Hypothyroidism and Diabetes-Related Dementia: Focused on Neuronal Dysfunction, Insulin Resistance, and Dyslipidemia

Abstract

The incidence of dementia is steadily increasing worldwide. The risk factors for dementia are diverse, and include genetic background, environmental factors, sex differences, and vascular abnormalities. Among the subtypes of dementia, diabetes-related dementia is emerging as a complex type of dementia related to metabolic imbalance, due to the increase in the number of patients with metabolic syndrome and dementia worldwide. Thyroid hormones are considered metabolic regulatory hormones and affect various diseases, such as liver failure, obesity, and dementia. Thyroid dysregulation affects various cellular mechanisms and is linked to multiple disease pathologies.
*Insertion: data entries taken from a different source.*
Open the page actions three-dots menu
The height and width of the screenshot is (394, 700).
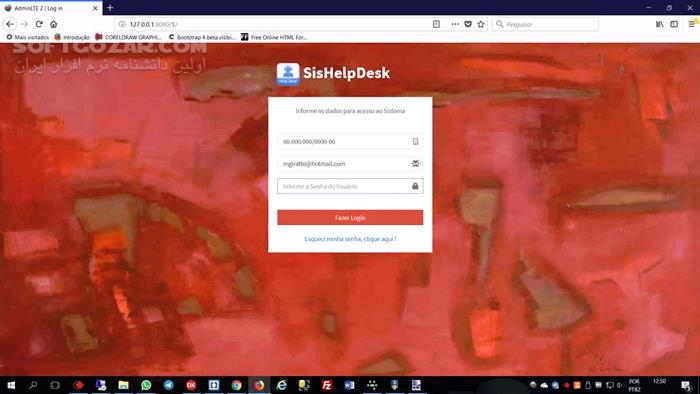click(455, 24)
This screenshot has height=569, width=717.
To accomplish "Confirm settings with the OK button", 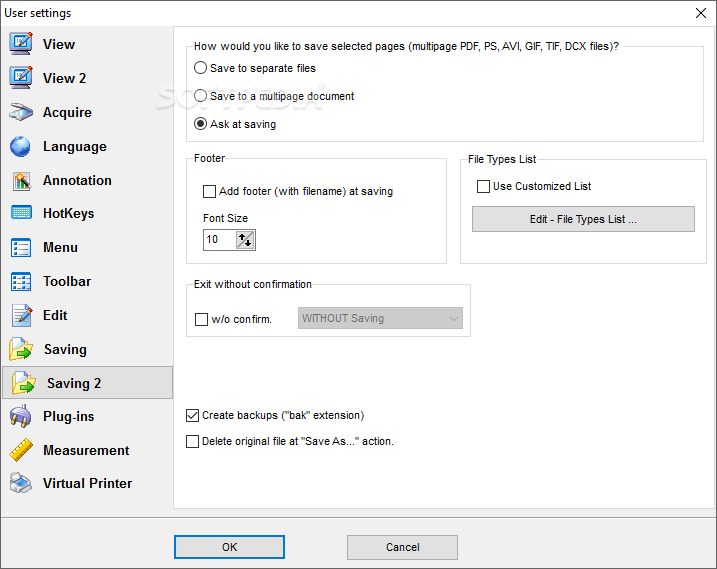I will [230, 547].
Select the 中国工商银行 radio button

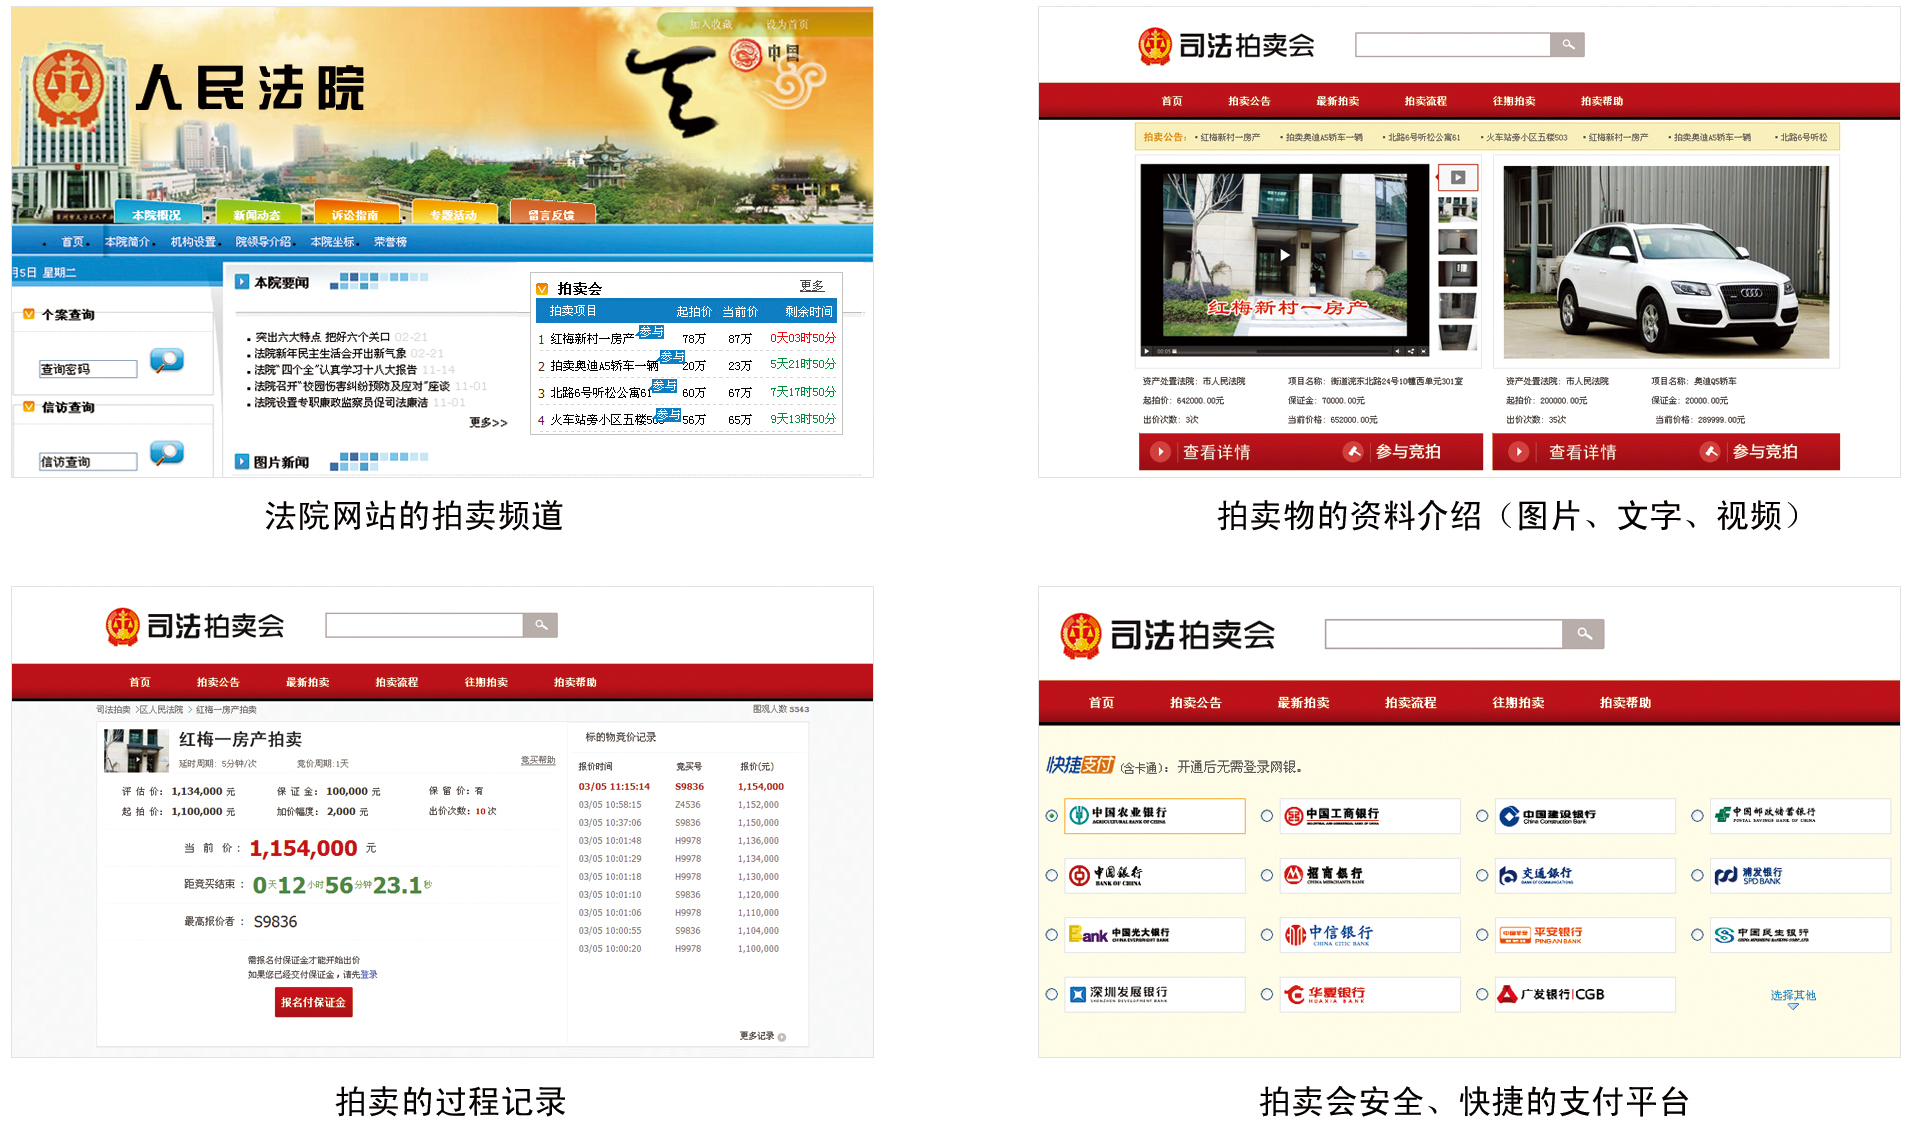(1266, 816)
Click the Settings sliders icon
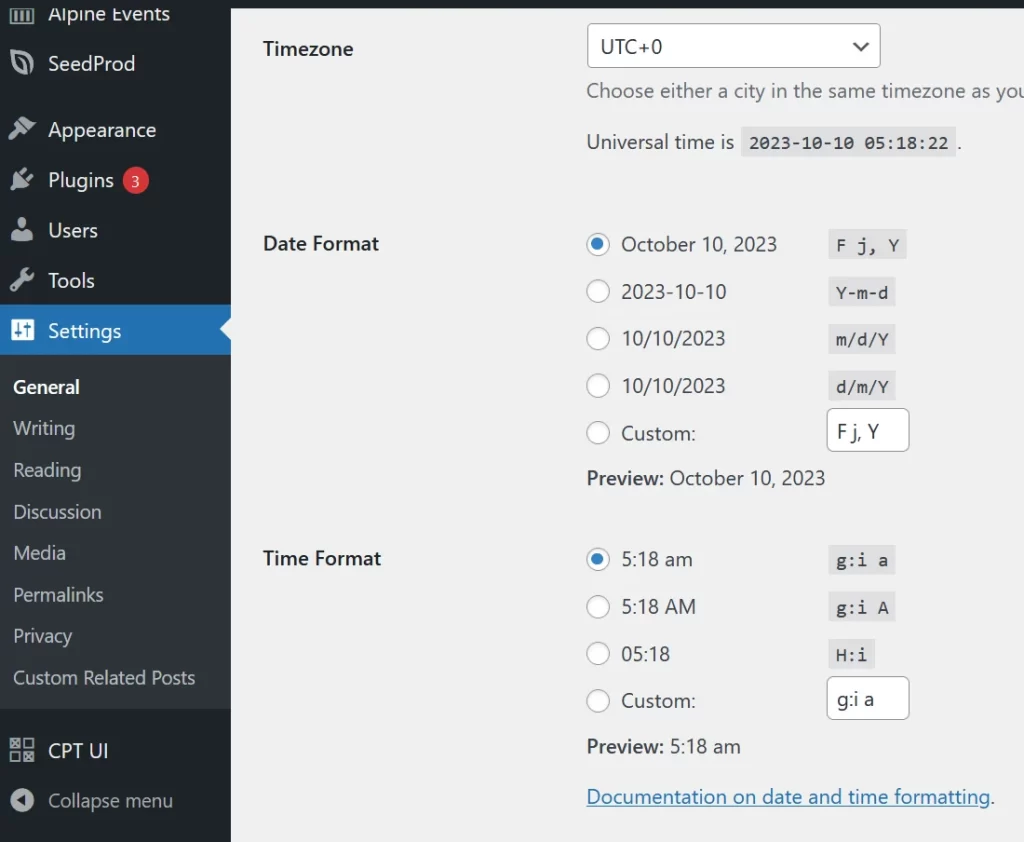Image resolution: width=1024 pixels, height=842 pixels. click(x=22, y=330)
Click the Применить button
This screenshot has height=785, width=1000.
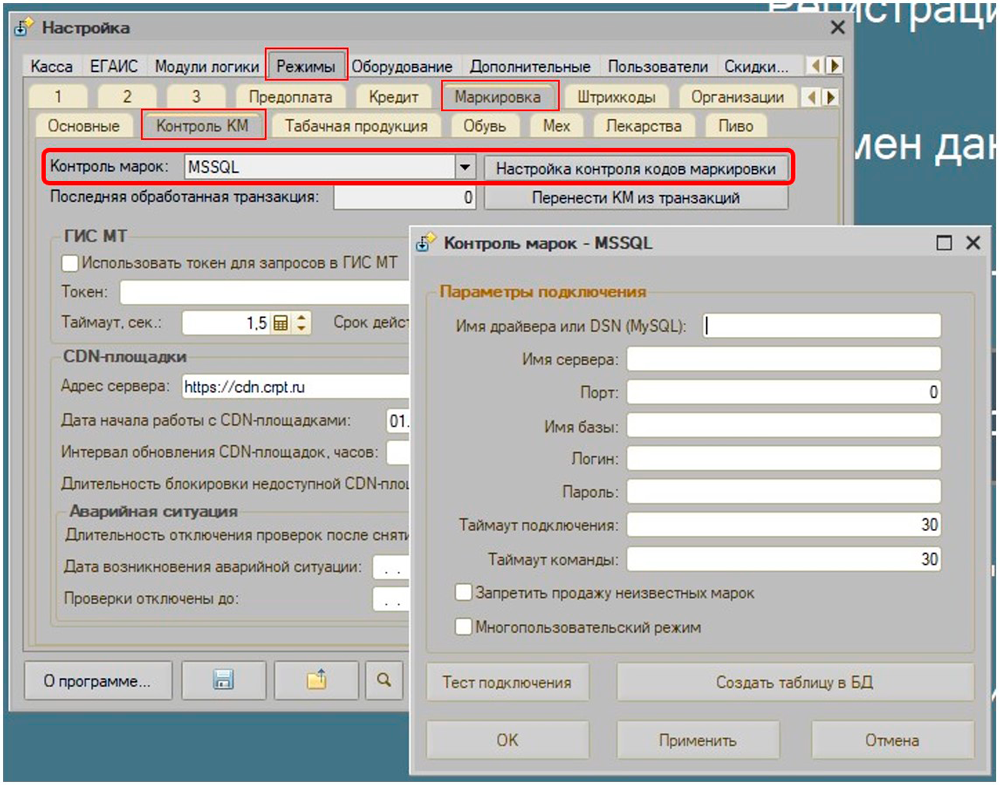coord(697,740)
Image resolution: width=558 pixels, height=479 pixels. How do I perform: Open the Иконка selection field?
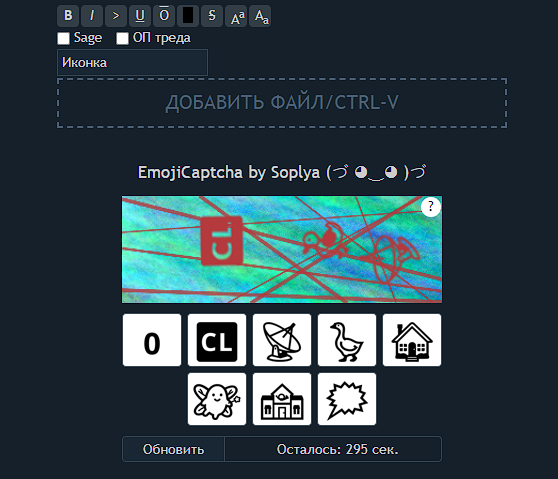tap(132, 63)
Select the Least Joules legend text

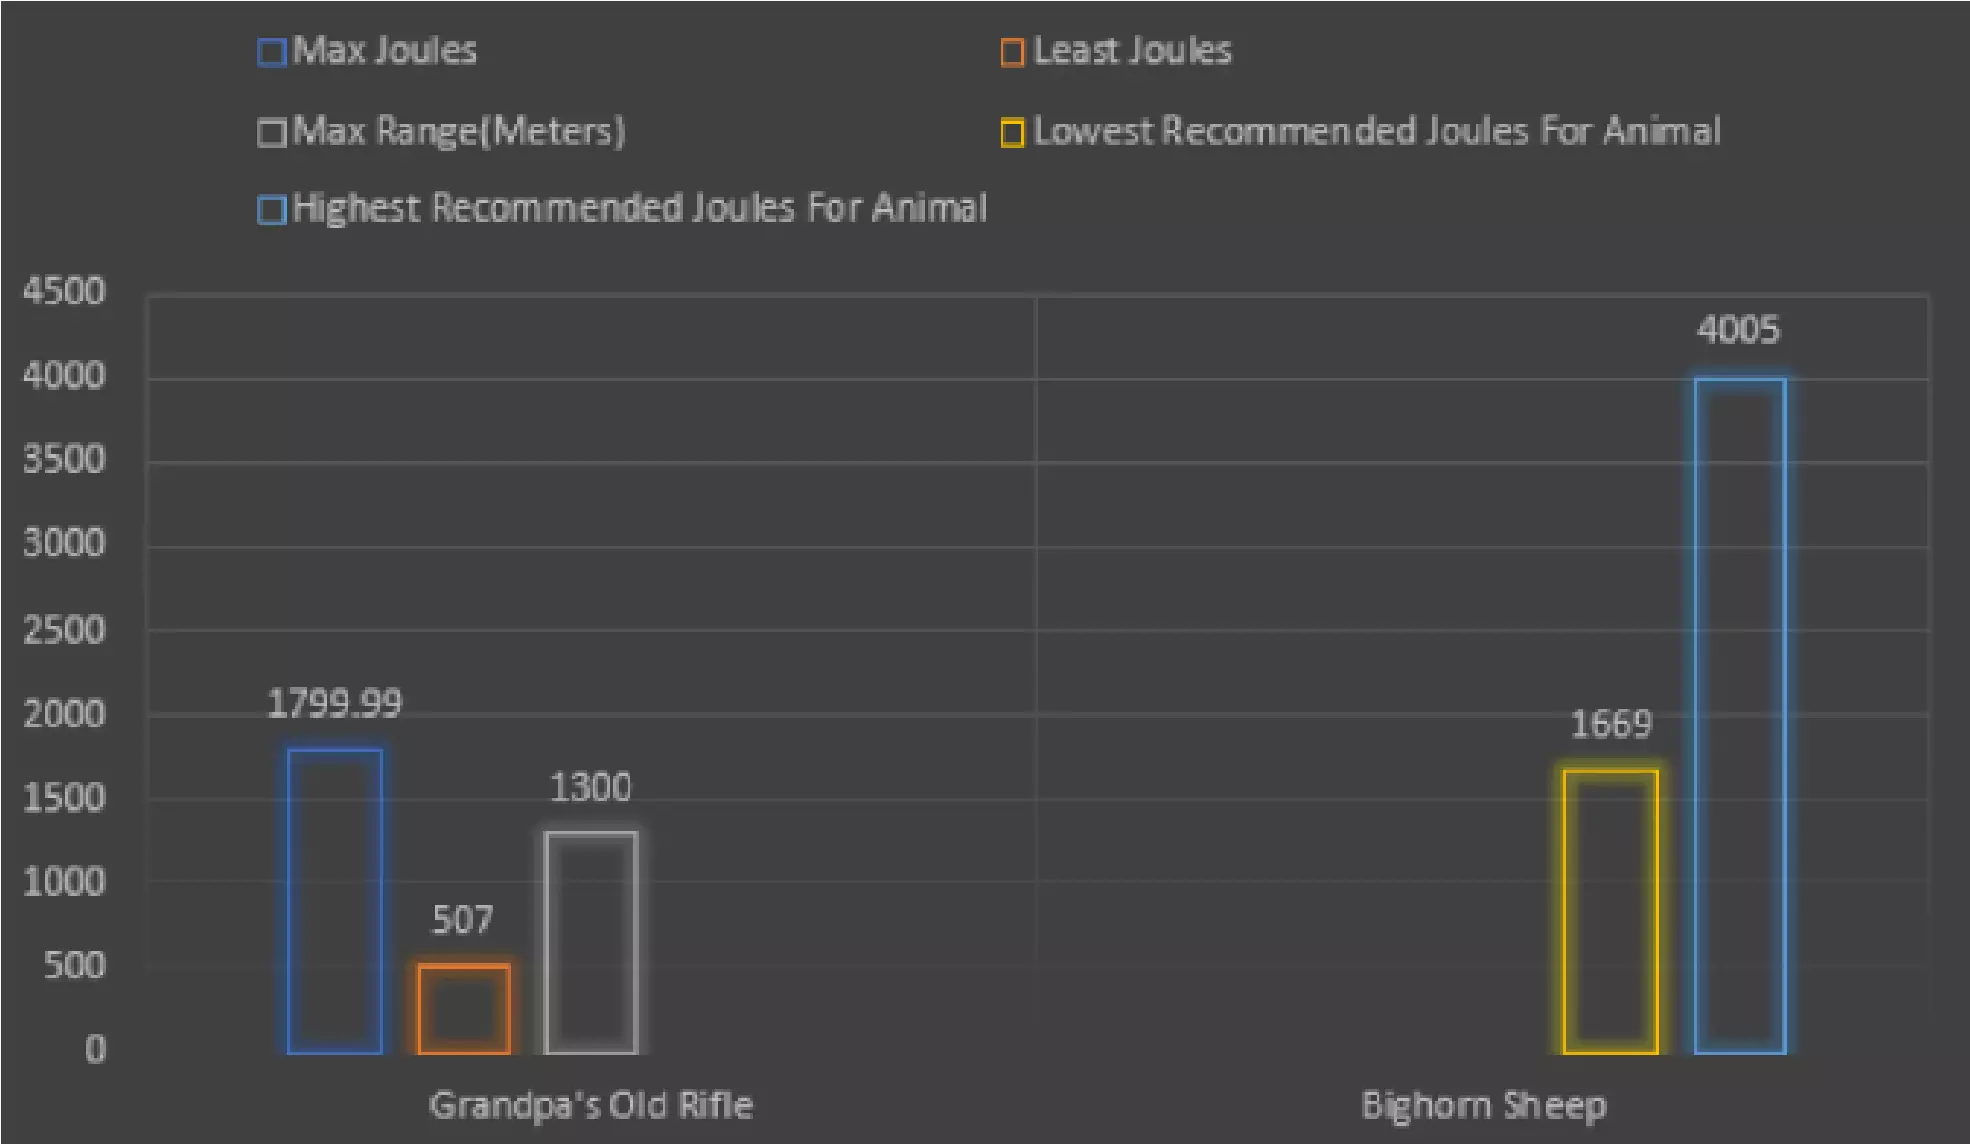(x=1132, y=51)
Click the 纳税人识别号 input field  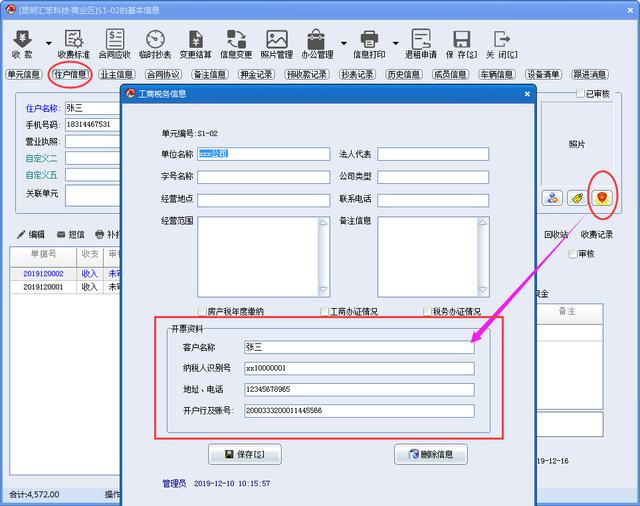[x=358, y=368]
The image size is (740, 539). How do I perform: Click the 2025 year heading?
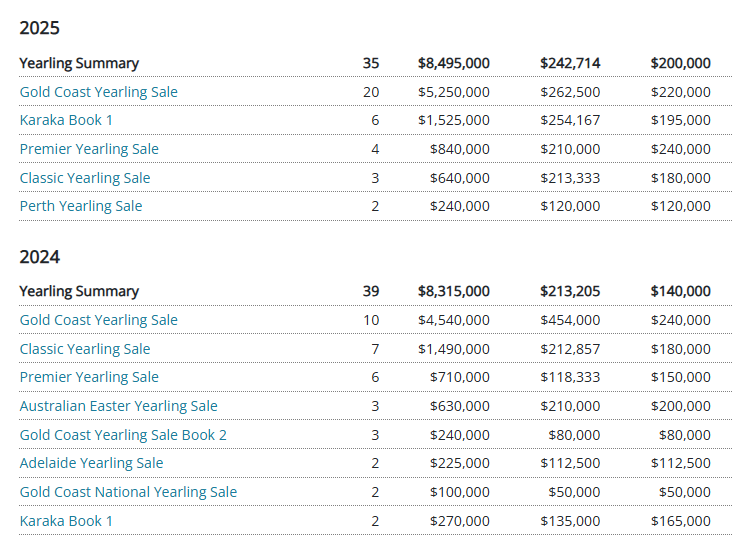pos(40,28)
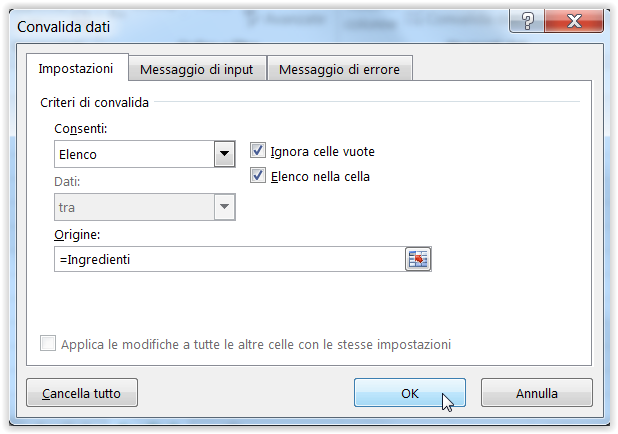Open the Consenti dropdown arrow
This screenshot has height=434, width=618.
(x=225, y=154)
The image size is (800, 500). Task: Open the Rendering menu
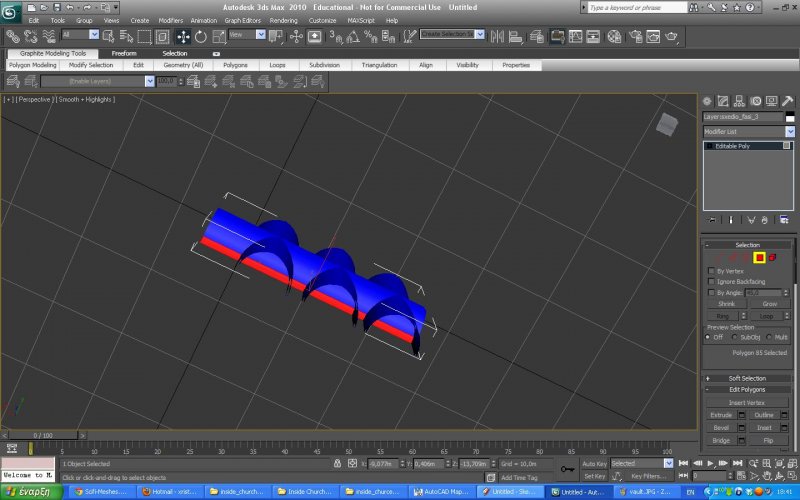(x=283, y=20)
In particular, hypothyroidism is considered a critical cause for various neurological problems-such as metabolic disease, depressive symptoms, and dementia-in the central nervous system. Recent studies have demonstrated the relationship between hypothyroidism and brain insulin resistance and dyslipidemia, leading to diabetes-related dementia. Therefore, we reviewed the relationship between hypothyroidism and diabetes-related dementia, with a focus on major features of diabetes-related dementia such as insulin resistance, neuronal dysfunction, and dyslipidemia.

Keywords: diabetes-related dementia; dyslipidemia; hypothyroidism; insulin resistance; thyroid hormone.

Figure 1

TH crosses blood brain barrier into the brain. T3 and T4, secreted from thyroid gland, cross the blood–brain barrier (BBB) into the brain through MCT8 and OATP1C1 TH transporters in neuron and OATP1C1 TH transporters in astrocytes. T4 is converted to T3 by type II 5′-deiodinase enzyme (DIO2) in astrocyte.

Figure 2

TH regulates glucose metabolism and the secretion of neurotransmitters in hypothyroidism. TH controls glucose uptake and insulin sensitivity by maintaining the expression of glucose transporters such as glucose transporter (GLUT) in CNS cells. TH prevents the cell death process and promotes neurite outgrowth and synaptic plasticity through several genes, such as the Nrgn, Reln and Srg1 genes, and through the CaMK/4/CREB signaling in neuron. TH modulates the expression of neurotransmitters, including dopamine, glutamate, GABA, and BDNF, through several kinds of signaling, and can ultimately control brain functions. Additionally, TH increases the activation of PI3K/Akt signaling, and GSK3β signaling is related to the enhancement of insulin sensitivity. TH boosts the expression of BDNF, leading to the activation of PI3K/Akt signaling, which is involved in cognitive function. Finally, the improvement of insulin sensitivity leads to the enhancement of cognitive function. In hypothyroidism, reduced levels of TH lead to impaired synaptic plasticity, cognitive deficit, abnormal neurotransmitter release, impaired neurite outgrowth, and insulin resistance.

Figure 3

TH regulates dyslipidemia in hypothyroidism. TH modulates the secretion of cholesterol, the expression of HMG-CoA reductase, and the synthesis of LCL-cholesterol and HDL-cholesterol. Additionally, TH controls the expression of the acetyl-CoA carboxylase and fatty acid synthase (ACC/FAS) ACC/FAS gene involved in lipid metabolism. TH promotes the expression of the FGF21 gene and activates proliferator-activated receptor α (PPARα) signaling, which is related to triglycerides. In hypothyroidism, reduced levels of TH lead to impaired synaptic plasticity, cognitive deficit, abnormal neurotransmitter release, impaired neurite outgrowth, and dyslipidemia.